Le Haut-Commissariat de l’ONU aux droits de l’Homme a déclaré mardi que des décennies de violations « systématiques » des droits des musulmans rohingyas étaient à l’origine de la flambée de violences en Birmanie que les autorités auraient pu empêcher.

Zeid Ra’ad Al Hussein a fait part de ses craintes au sujet des affrontements entre rebelles musulmans et forces de sécurité en Etat Rakhine, région de l’ouest de ce pays secouée depuis plusieurs années par de fortes tensions entre rohingyas et bouddhistes.

Depuis vendredi, ces combats ont fait plus de 100 morts, dont environ 80 militants musulmans, et des milliers de civils rohingyas se sont réfugiés au Bangladesh voisin.

« Je condamne totalement les violentes attaques contre le personnel de sécurité, qui ont provoqué la perte de nombreuses vies et le déplacement de milliers de personnes », a dit M. Zeid dans un communiqué. Il a toutefois souligné que ces événements étaient non seulement « regrettables », mais qu' »ils étaient prévisibles et auraient pu être empêchés ».

« Des décennies de violations persistantes et systématiques des droits de l’homme, y compris les très brutales réponses sécuritaires aux attaques depuis octobre 2016, ont presque certainement contribué à alimenter un extrémisme violent, dont personne ne sort vainqueur », a estimé le Haut-Commissaire.

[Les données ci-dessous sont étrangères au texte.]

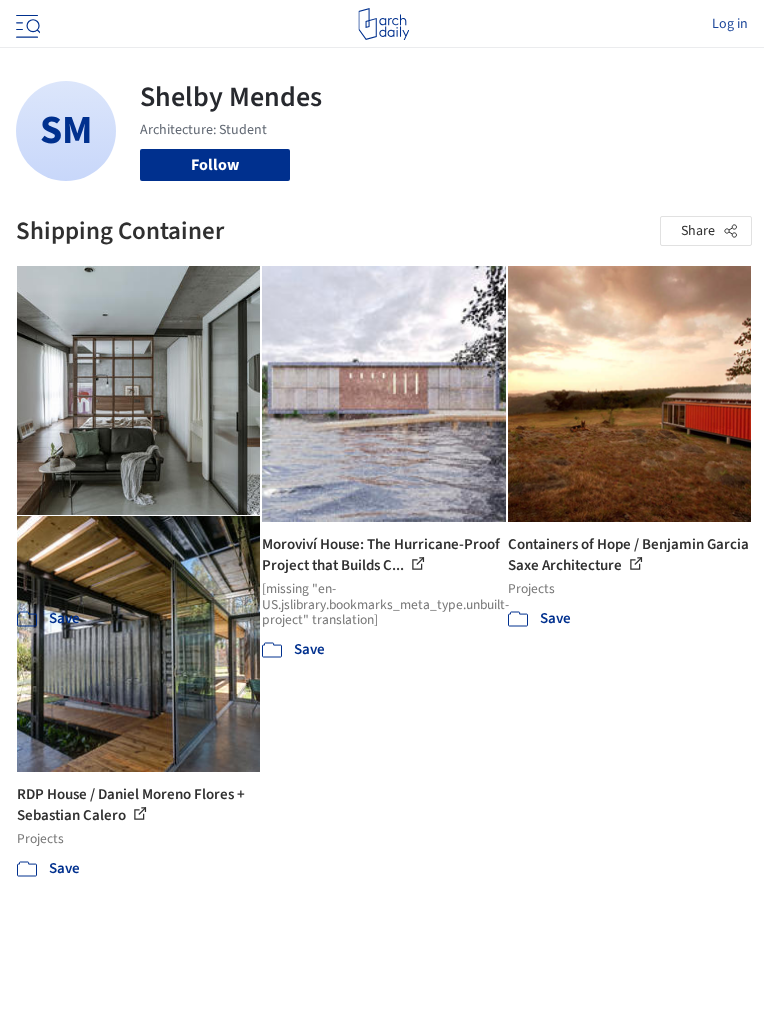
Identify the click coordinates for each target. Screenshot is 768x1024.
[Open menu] (26, 24)
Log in (730, 24)
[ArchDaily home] (383, 24)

Malgré des décennies de persécutions en Birmanie, où leur communauté est marginalisée et considérée comme étrangère, les Rohingyas n’avaient jusqu’alors jamais recouru à la lutte armée. Mais la donne a complètement changé en octobre 2016, lorsqu’un groupe de rebelles rohingyas jusqu’ici inconnu a déclenché des attaques surprises contre des postes-frontières.

L’armée birmane a violemment réagi et engagé une campagne de répression qui, selon l’ONU, pourrait s’assimiler à une épuration ethnique.

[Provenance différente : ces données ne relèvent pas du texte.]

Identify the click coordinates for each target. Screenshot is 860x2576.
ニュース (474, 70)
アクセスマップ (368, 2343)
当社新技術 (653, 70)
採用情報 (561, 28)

M. Zeid a par ailleurs fait part de son inquiétude à l’égard de déclarations « irresponsables » en provenance du bureau de la Conseillère d’Etat Aung San Suu Kyi, le Prix Nobel de la Paix et de facto chef du gouvernement birman, dans lesquelles des travailleurs humanitaires internationaux sont accusés d’être complices ou de soutenir ces attaques.

« Je suis extrêmement préoccupé par les allégations insupportables portées contre des organisations d’aide internationales qui mettent leurs employés en danger et risquent de les empêcher de livrer une aide essentielle », a-t-il dit.